Q: When Should I Worry About My Dog Eating Grass?
A: Most dogs that eat grass will suffer no ill effects. You’ll notice grass in the stool a day or two later, and your dog will have been his normal self throughout.
However, you should worry if your dog seems to be continually eating grass, or if they’re eating more grass than dog food. You should also worry if your dog shows other signs of being ill, such as vomiting more than once, diarrhoea, abdominal pain or lethargy.
Some dogs have been known to eat grass when their stomachs are dilating- a dangerous situation that often results in Gastric-Dilation-Volvulus or GDV. Symptoms include continually retching or vomiting but without producing any vomitus. This is an emergency situation and these dogs should be taken straight to the vet.
Although rarer in dogs than cats, it is possible for dogs to get a piece of grass stuck at the back of their throat, which causes a sneeze, cough or repetitive swallowing. This needs to be removed surgically, so if you spot any of these signs you should take your dog to the vet.
Q: Can I Stop My Dog Eating Grass?
A: If your dog is showing no signs of illness, has a complete and balanced diet, and only snacks on grass occasionally, it’s likely that they’re normal.

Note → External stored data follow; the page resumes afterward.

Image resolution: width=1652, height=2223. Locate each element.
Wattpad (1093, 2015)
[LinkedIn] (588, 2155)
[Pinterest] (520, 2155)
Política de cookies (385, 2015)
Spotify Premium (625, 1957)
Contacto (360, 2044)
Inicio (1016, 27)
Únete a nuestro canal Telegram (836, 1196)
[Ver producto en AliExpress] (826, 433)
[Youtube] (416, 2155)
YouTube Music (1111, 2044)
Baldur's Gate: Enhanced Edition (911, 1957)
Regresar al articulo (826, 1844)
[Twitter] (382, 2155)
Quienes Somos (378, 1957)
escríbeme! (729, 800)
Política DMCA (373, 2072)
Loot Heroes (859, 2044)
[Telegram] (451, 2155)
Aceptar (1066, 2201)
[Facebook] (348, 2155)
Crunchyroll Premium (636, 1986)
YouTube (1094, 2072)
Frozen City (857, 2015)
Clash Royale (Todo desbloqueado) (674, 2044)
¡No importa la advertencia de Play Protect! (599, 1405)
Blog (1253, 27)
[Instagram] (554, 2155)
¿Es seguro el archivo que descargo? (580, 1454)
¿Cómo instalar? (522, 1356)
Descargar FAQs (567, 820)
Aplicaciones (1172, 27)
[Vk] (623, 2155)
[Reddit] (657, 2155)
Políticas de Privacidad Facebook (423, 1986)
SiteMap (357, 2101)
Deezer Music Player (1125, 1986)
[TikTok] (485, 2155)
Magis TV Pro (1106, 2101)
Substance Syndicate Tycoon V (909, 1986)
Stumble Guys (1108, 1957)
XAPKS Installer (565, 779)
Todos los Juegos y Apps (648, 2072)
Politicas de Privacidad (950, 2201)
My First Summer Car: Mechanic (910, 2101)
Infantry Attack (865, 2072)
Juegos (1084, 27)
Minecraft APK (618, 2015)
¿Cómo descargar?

Stopping them from doing normal behaviour is not necessary and- in some cases- can be harmful, so it’s worth chatting this over with your dog trainer before deciding to intervene. Bitterant sprays and training techniques can help to stop dogs for whom grass-snacking is becoming a problem.
While we’ve covered a lot of ground and most likely found at least one of the reasons your pup might be snacking on grass, we always recommend that you take your dog to your local vet if you have questions. While we can give advice, you know your dog better than anyone and can often judge if your pup doesn’t feel well.